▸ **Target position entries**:
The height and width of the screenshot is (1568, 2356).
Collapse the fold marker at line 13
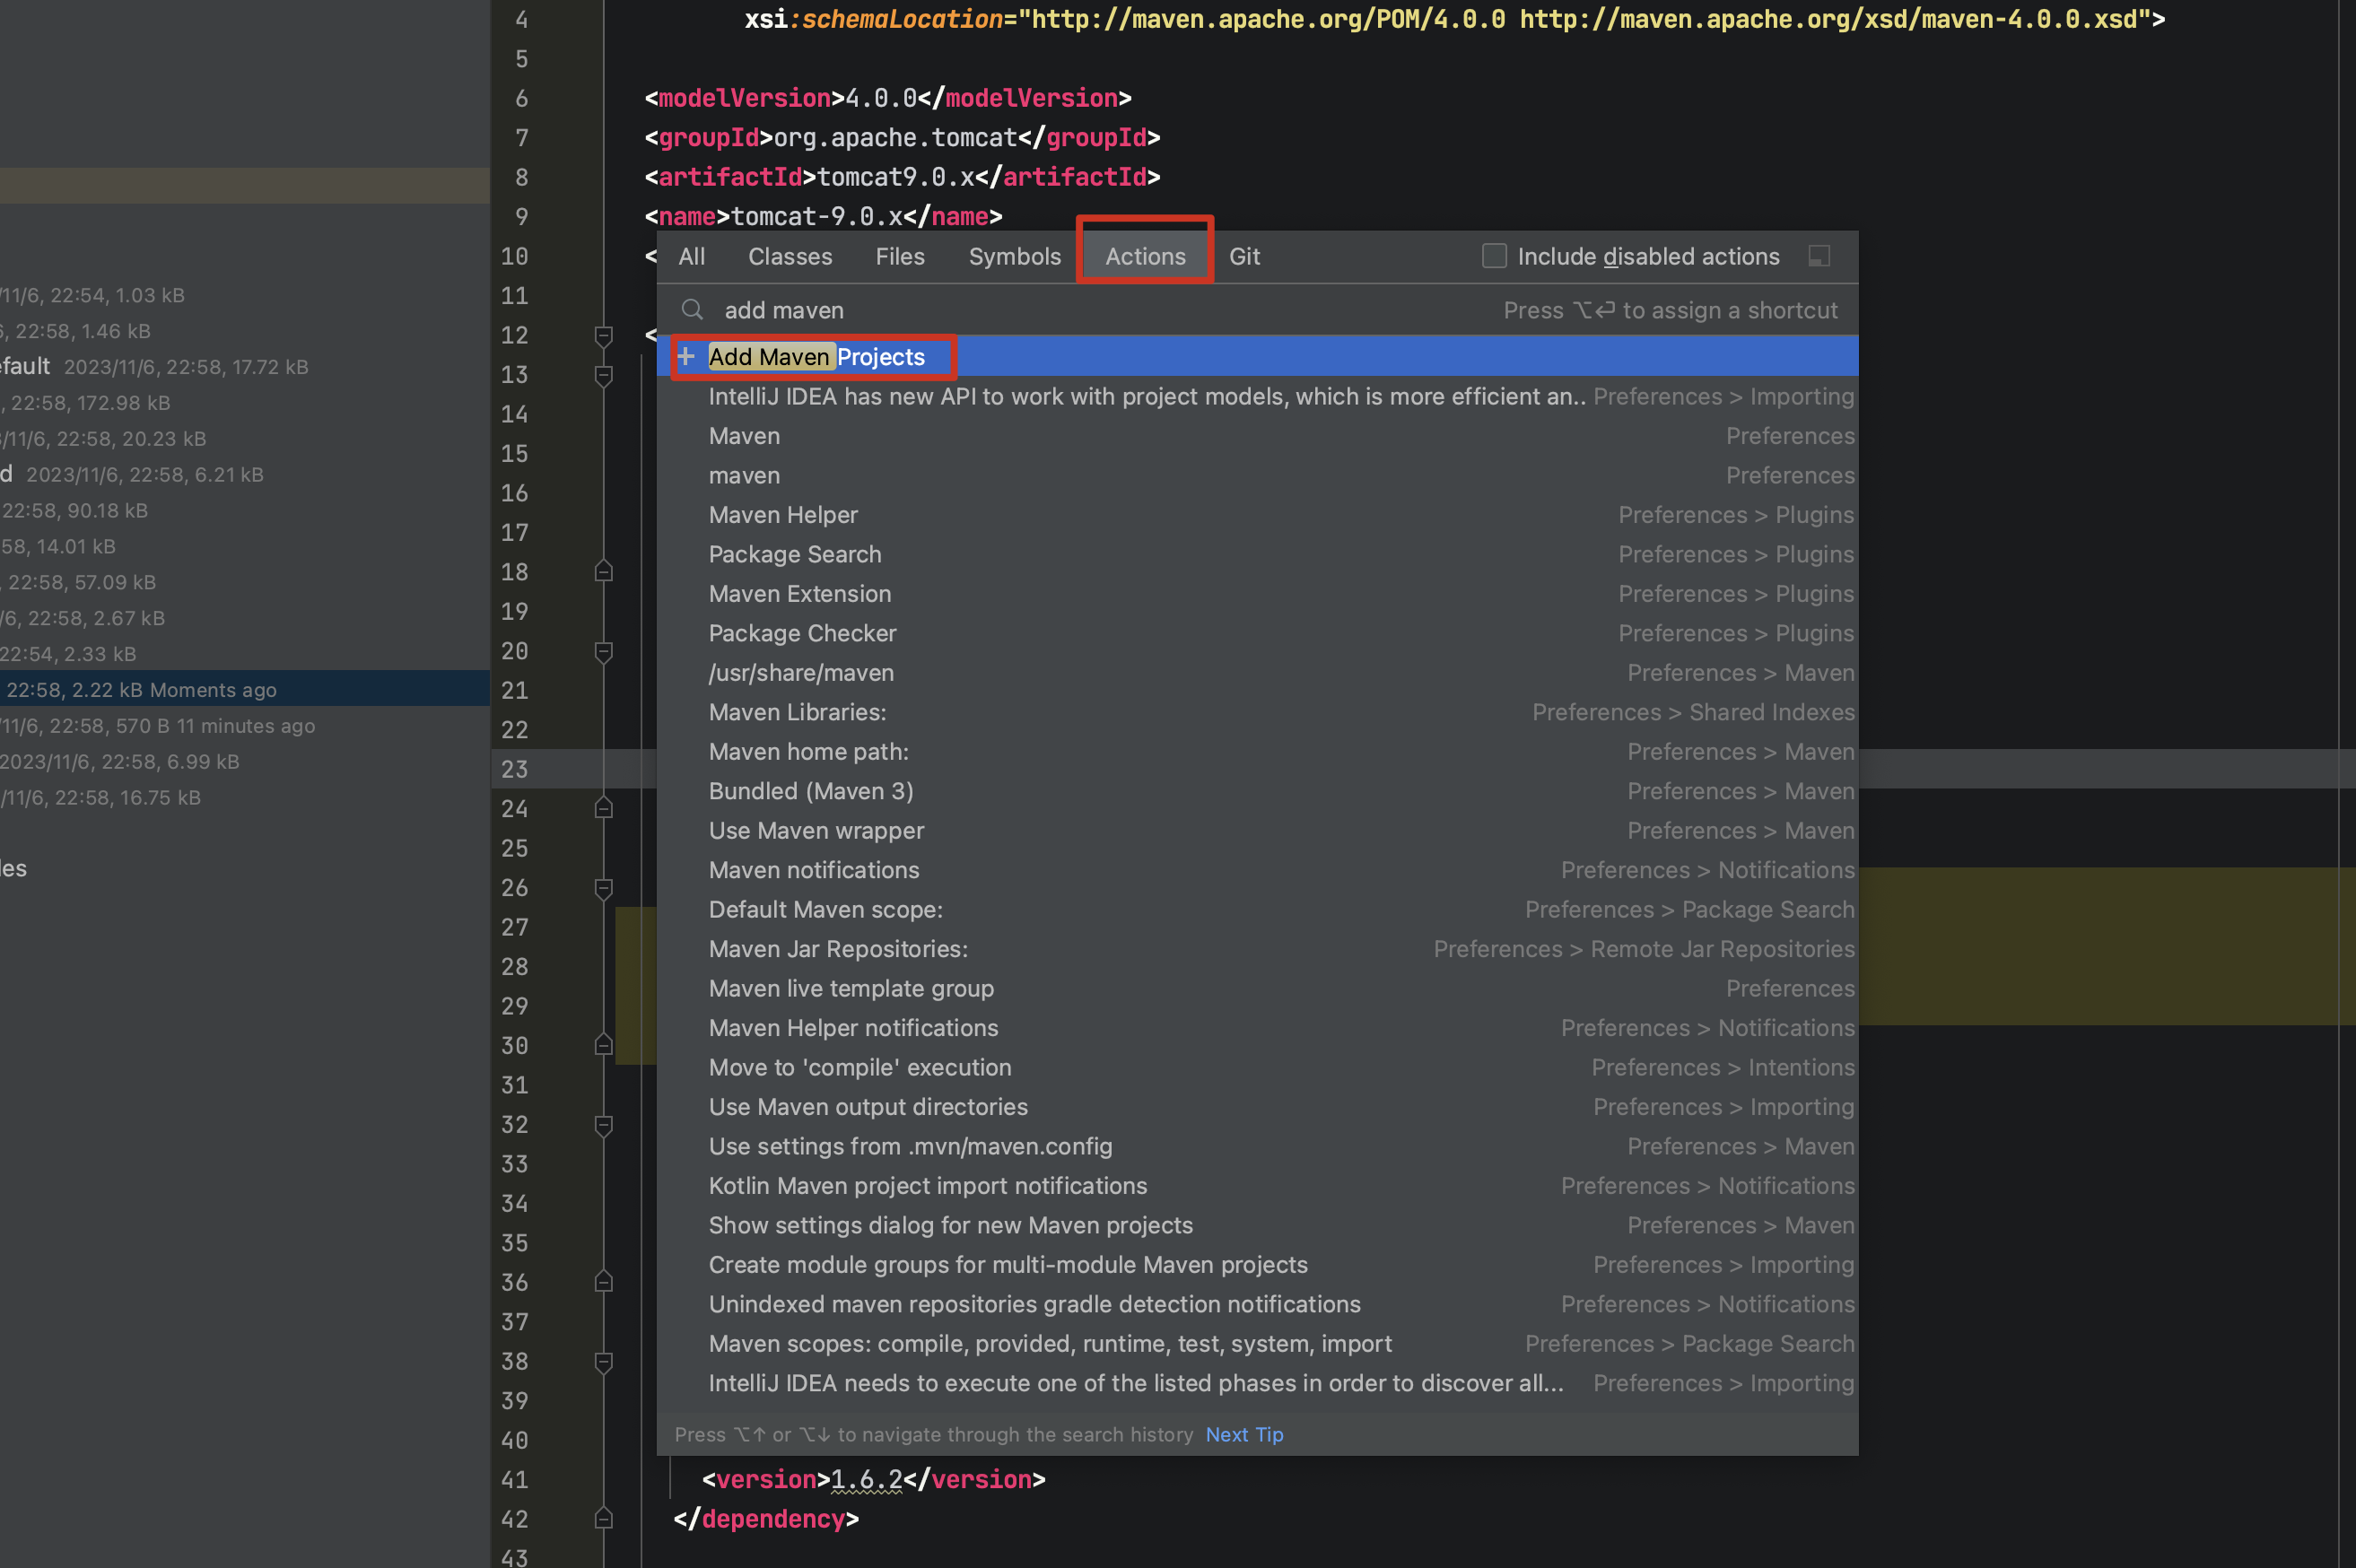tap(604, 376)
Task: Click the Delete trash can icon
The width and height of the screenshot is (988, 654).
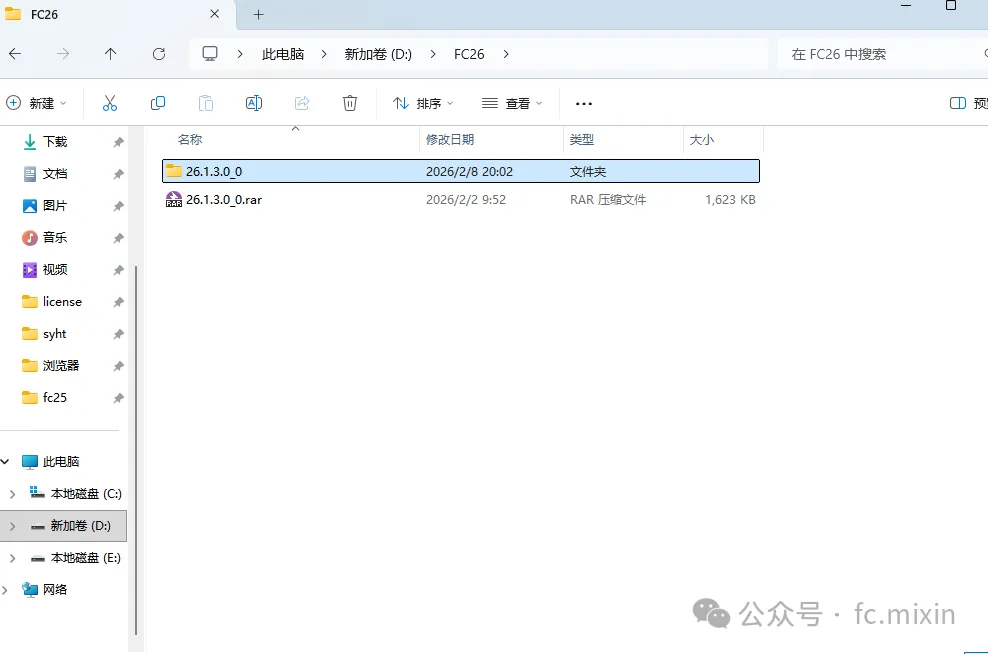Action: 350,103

▸ **BRIEF**:
Please return every line of the entries above word for word, leaving out the pictures.

▸ **FULL ANSWER**:
The height and width of the screenshot is (1568, 2356).
Collapse the fold marker at line 13
tap(604, 376)
Task: Click the Delete trash can icon
The width and height of the screenshot is (988, 654).
Action: 350,103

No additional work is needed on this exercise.